Instruction for the data below: set down exactly the lines from the line with "Cauta proprietati (488, 655)" to the line with "Obrador pide investigar", inclusive, and no others.

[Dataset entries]

Content starts

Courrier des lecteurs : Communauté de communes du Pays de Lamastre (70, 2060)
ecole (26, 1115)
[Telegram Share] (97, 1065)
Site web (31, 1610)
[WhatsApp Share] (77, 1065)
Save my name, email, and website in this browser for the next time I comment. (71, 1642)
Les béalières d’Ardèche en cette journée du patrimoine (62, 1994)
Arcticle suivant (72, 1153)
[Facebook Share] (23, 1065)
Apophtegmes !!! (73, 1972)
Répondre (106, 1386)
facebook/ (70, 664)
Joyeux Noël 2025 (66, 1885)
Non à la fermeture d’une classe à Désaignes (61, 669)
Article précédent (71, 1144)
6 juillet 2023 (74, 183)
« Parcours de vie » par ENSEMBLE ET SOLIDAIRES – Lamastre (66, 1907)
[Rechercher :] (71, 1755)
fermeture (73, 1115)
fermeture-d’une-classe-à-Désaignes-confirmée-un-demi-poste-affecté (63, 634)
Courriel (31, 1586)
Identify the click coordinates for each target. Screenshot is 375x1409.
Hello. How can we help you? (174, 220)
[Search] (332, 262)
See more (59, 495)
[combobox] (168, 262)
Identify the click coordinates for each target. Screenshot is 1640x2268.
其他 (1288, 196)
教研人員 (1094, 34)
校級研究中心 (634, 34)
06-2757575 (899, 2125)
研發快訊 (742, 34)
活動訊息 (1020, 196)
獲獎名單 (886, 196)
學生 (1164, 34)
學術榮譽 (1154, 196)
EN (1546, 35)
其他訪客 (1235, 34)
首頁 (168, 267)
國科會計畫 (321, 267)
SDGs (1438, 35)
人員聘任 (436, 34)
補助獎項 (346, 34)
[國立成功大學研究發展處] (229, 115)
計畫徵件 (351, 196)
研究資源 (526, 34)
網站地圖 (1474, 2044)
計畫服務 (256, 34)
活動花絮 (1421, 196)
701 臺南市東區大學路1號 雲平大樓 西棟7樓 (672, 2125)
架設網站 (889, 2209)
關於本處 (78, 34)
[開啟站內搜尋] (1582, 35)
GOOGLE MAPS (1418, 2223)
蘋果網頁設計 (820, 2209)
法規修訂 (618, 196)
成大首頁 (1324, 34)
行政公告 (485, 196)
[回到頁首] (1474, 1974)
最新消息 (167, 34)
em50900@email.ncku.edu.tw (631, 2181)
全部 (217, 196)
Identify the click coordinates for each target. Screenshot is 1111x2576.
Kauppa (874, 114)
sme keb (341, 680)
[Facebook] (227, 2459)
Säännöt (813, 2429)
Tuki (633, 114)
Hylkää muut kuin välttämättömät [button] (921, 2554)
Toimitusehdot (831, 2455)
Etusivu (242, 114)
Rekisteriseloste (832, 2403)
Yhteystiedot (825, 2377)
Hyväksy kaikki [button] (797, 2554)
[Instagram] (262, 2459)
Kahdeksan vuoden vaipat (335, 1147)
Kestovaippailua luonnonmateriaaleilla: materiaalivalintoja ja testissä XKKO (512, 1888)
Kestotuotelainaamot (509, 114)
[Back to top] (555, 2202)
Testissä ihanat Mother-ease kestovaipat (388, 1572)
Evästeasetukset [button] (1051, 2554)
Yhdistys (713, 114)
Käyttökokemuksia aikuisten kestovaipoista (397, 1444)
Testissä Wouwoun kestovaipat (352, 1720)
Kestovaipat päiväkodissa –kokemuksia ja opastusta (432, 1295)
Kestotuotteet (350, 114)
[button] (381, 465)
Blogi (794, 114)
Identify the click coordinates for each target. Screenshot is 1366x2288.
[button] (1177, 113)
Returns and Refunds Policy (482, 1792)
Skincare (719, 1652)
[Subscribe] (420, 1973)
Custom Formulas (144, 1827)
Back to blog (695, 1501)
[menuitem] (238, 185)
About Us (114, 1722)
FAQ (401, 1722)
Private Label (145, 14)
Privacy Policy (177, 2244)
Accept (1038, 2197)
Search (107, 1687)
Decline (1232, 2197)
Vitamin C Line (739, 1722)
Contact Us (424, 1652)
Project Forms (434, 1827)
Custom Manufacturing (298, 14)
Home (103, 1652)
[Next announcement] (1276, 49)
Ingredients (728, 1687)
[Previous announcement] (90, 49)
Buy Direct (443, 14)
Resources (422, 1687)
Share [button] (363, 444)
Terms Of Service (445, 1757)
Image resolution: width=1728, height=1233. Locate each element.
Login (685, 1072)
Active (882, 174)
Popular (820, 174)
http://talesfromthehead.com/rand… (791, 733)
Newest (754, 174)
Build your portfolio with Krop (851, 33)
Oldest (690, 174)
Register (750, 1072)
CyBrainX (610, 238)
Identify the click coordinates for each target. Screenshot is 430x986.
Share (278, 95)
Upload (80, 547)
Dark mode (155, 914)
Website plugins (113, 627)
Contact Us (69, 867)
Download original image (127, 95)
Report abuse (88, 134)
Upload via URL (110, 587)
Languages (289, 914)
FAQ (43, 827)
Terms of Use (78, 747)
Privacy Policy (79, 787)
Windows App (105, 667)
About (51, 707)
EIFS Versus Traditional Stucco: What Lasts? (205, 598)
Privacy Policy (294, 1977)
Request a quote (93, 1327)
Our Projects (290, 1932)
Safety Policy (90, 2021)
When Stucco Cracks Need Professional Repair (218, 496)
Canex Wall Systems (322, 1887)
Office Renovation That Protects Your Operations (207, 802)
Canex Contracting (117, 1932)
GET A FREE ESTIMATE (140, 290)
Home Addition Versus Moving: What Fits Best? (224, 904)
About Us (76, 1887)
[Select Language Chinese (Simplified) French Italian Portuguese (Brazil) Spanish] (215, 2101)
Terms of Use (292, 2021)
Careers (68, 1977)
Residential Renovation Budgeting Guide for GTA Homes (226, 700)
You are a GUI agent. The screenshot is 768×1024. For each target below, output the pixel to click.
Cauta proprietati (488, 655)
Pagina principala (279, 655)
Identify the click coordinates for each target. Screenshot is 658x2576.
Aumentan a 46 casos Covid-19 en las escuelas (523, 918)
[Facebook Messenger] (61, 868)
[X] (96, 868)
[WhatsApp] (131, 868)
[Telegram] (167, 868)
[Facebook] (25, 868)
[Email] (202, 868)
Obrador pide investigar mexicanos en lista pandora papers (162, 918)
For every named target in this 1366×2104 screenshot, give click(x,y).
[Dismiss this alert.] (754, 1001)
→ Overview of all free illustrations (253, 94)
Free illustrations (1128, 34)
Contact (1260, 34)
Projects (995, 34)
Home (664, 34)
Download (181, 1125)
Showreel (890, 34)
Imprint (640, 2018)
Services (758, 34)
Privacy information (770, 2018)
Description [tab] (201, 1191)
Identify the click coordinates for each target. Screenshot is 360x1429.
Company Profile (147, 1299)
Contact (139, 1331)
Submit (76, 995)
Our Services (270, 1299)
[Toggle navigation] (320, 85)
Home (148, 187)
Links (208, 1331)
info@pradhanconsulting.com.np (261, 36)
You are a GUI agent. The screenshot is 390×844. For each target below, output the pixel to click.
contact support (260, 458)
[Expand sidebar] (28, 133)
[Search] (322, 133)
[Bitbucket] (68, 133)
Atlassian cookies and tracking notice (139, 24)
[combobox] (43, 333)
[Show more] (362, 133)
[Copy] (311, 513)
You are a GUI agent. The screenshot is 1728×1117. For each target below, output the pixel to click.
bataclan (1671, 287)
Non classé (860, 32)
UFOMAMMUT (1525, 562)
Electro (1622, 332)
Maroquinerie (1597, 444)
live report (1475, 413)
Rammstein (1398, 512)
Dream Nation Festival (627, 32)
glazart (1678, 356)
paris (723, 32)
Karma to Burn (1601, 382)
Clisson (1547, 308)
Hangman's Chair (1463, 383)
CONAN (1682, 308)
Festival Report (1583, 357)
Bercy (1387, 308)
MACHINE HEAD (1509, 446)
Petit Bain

Content ends

▸ Response:
Cauta proprietati (488, 655)
Pagina principala (279, 655)
Identify the click coordinates for each target. Screenshot is 658x2576.
Aumentan a 46 casos Covid-19 en las escuelas (523, 918)
[Facebook Messenger] (61, 868)
[X] (96, 868)
[WhatsApp] (131, 868)
[Telegram] (167, 868)
[Facebook] (25, 868)
[Email] (202, 868)
Obrador pide investigar mexicanos en lista pandora papers (162, 918)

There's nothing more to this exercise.